## REQUIRED ACTION
Copy word for word, please, the lines of the entries below running from the one containing "Go to Главная страница in the sidebar" to the one containing "You are a GUI", both ends included.

+++ MATERIAL FOR THIS EXERCISE

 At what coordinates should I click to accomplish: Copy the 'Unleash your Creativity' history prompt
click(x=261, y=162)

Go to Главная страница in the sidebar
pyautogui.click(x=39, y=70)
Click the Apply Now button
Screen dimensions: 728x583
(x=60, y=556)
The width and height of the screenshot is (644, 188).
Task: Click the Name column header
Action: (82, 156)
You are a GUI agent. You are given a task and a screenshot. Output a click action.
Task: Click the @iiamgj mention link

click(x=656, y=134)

++++++
+++ MATERIAL FOR THIS EXERCISE

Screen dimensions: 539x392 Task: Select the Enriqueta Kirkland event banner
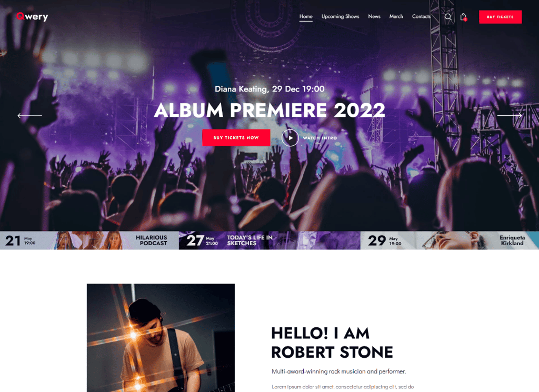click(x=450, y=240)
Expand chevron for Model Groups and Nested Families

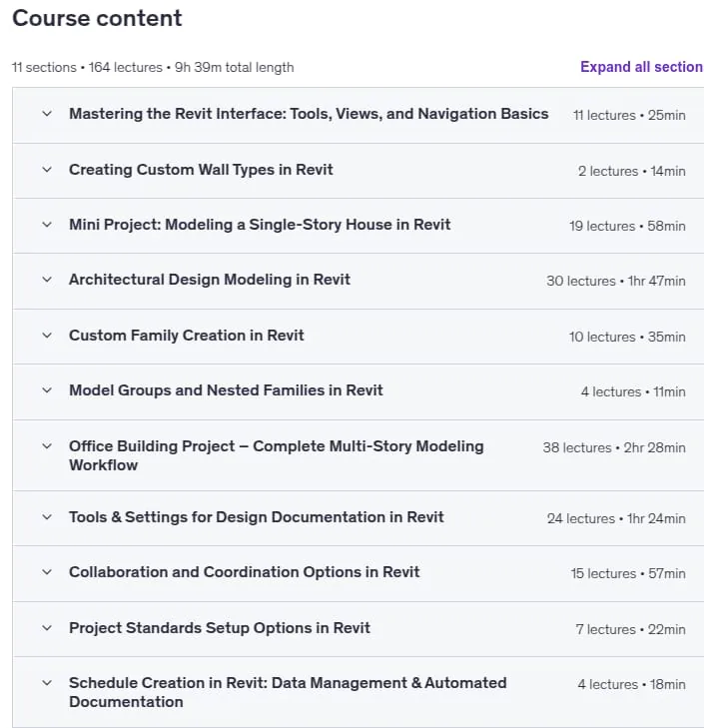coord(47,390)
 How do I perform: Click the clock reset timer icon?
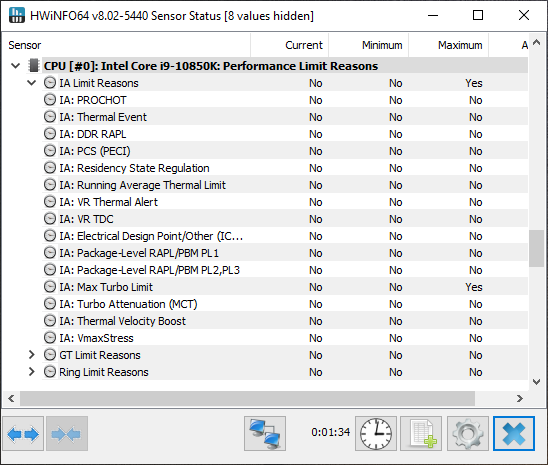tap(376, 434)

++++++

## SOLUTION FOR THIS TASK
Go to Главная страница in the sidebar
pyautogui.click(x=39, y=70)
Click the Apply Now button
Screen dimensions: 728x583
(x=60, y=556)
The width and height of the screenshot is (644, 188).
Task: Click the Name column header
Action: (82, 156)
You are a GUI agent. You are given a task and a screenshot. Output a click action.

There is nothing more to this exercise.